More of this directorial sensitivity is evident in the atmospherics of Cargo. The entire film is wreathed in funereal shadows and foreshadowing, which appealed to me immediately. The process begins effectively at the opening—the inert bodies scattered, helter-skelter on the beach with the rosary necklace washing up towards them. There is the immediate and pithy suggestion that God has abandoned them. The overhead shots of Kevin’s boat are in the same vein. Its smallness is dominated by the vastness of a grey, cold ocean—a great foreshadowing of its inadequacy for the exploit which its owner will demand of it. In fact, nowhere is the famed, vacation-quality translucent blue waters and carefree sunlight of The Bahamas, nor is there the junkanoo scene that less-talented filmmakers consider de rigueur for evoking anything Bahamian. Thank you, Kareem.
The symbolism is subtle, but unmistakable throughout the film. Kevin’s efforts to scrub clean the walls his mother has smeared is such an element. It communicates his rude awakening to the to the oppressive reality, which he has steadfastly avoided but forced upon his wife. The messaging is reinforced when, in removing his gloves, Kevin’s hand gets dirtied—denial of the cesspool of his life is no longer an option.

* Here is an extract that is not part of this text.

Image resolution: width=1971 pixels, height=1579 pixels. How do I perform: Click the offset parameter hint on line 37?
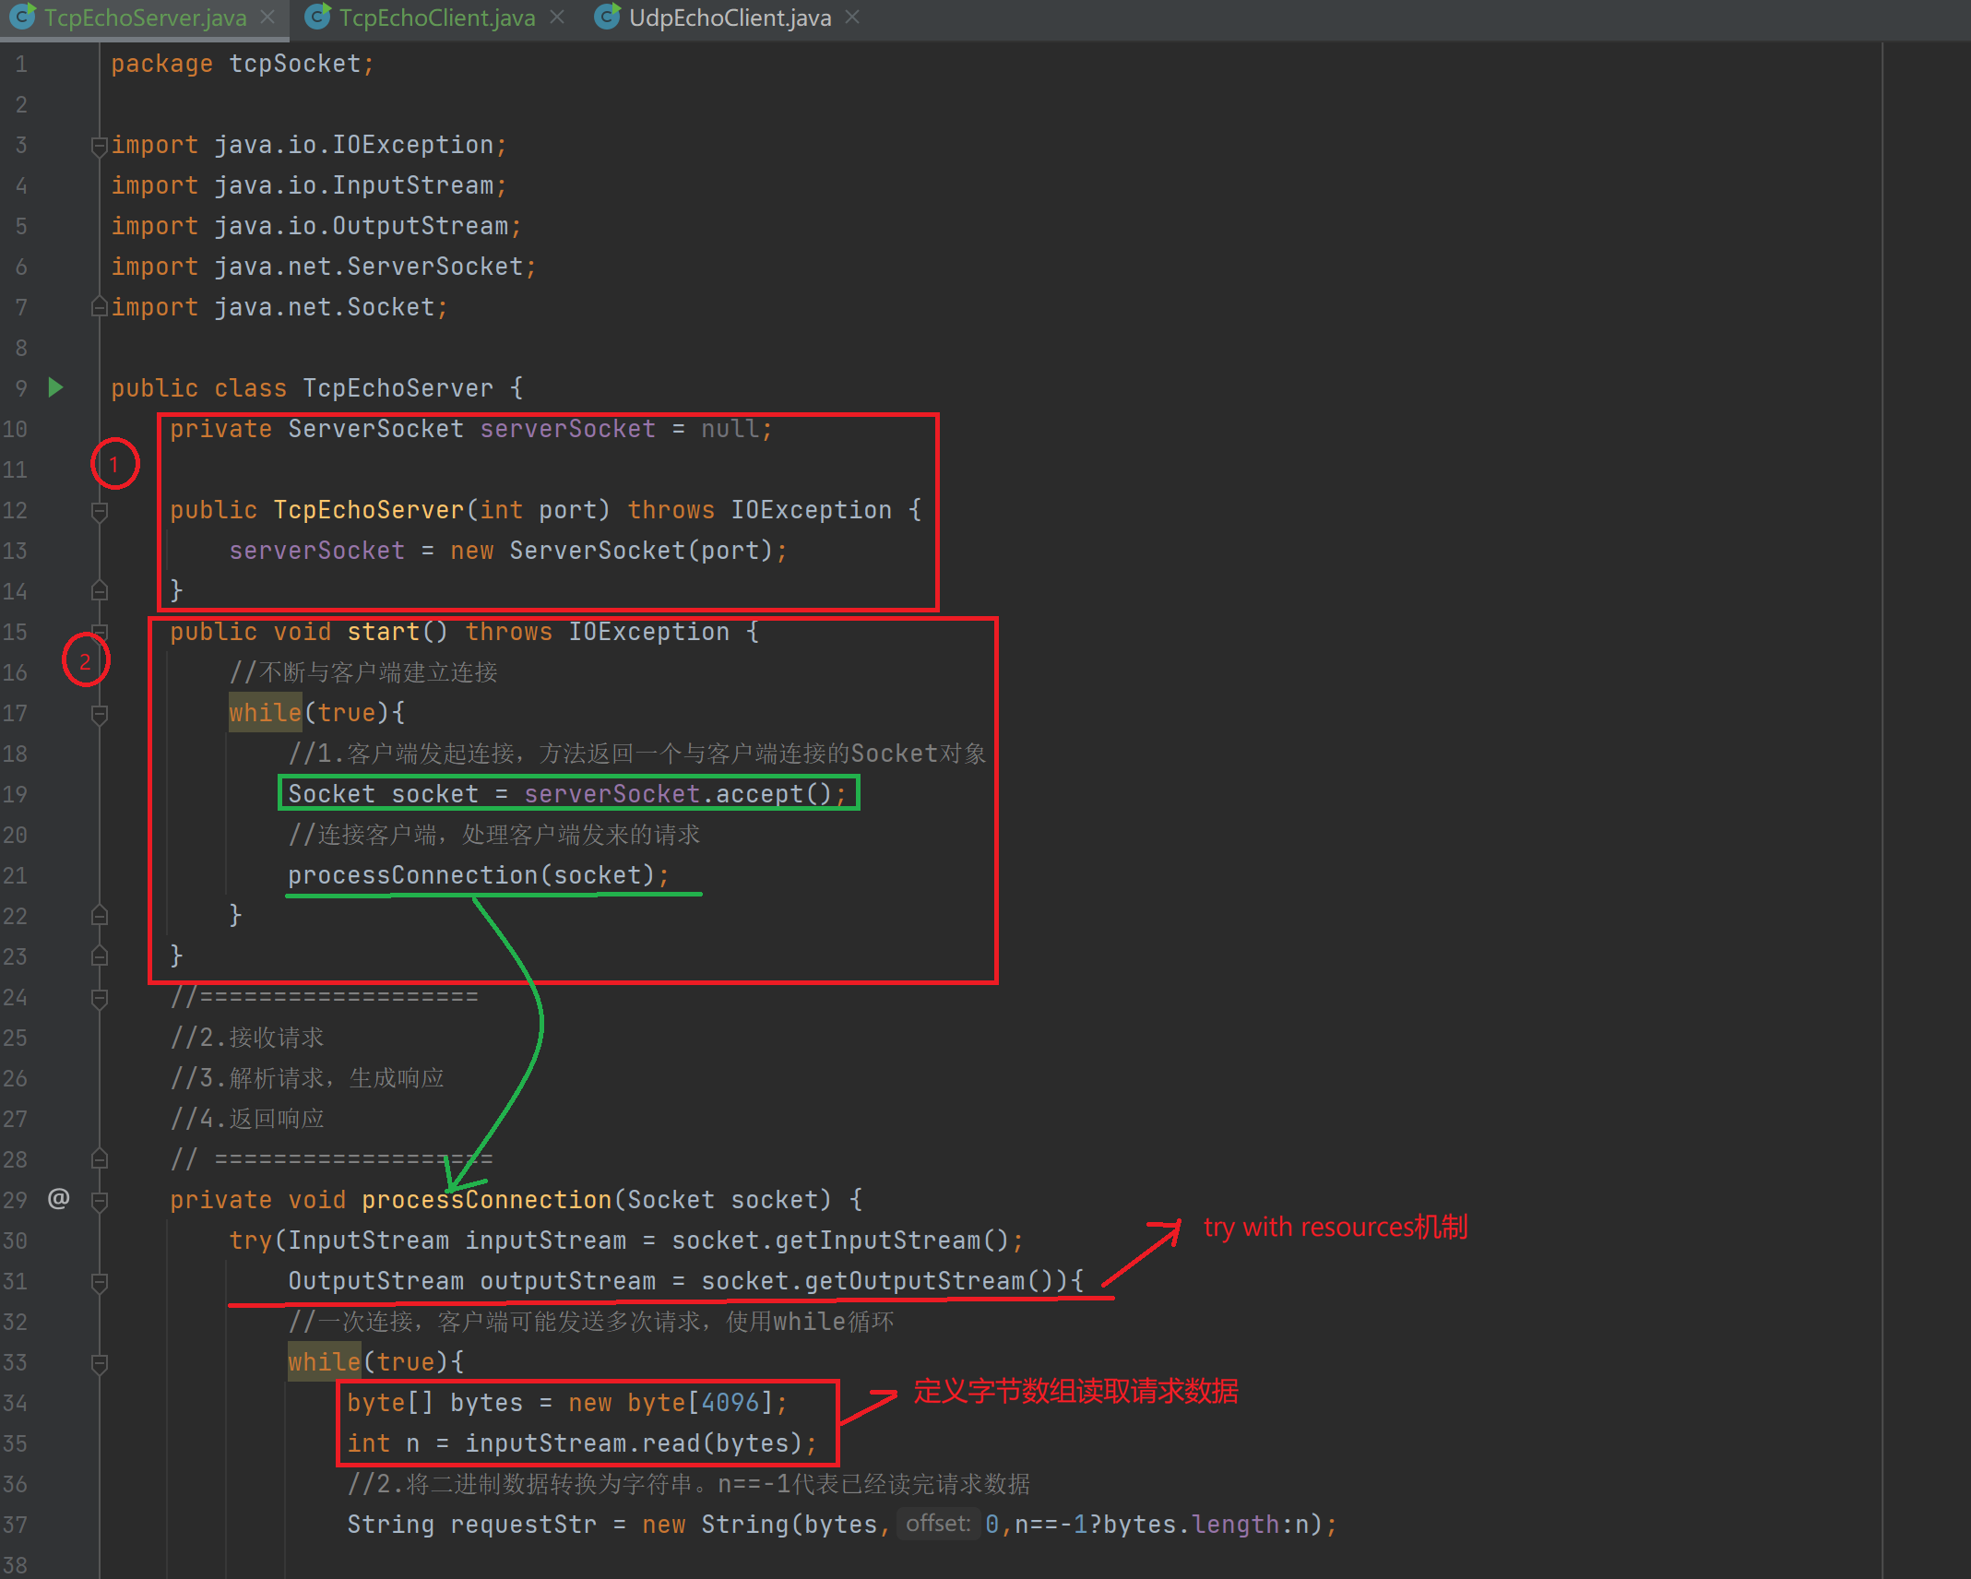click(937, 1524)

The talismanic messaging of the wooden necklace is highly effective as a symbol of desertion and salvation. It is telling in the sex scene between Kevin and Celianne. He, who will become a devil to her and her people, is drawn to it, and touches it, assessing. She, enthralled by him, takes it off and tosses it aside to please him. For her, it is like a casting aside of her protective amulet and, by extension, side-lining one god to put her faith in another. Here is a strong hint to the viewer of the danger coming to Celianne, but she and her necklace will be reunited. At some point, her son also touches and questions its validity, all of which also points to the denouement of the film. Anything more about this film would be a spoiler. Overall, good job. Bravo, Kareem! Keep climbing; I’m rooting for you.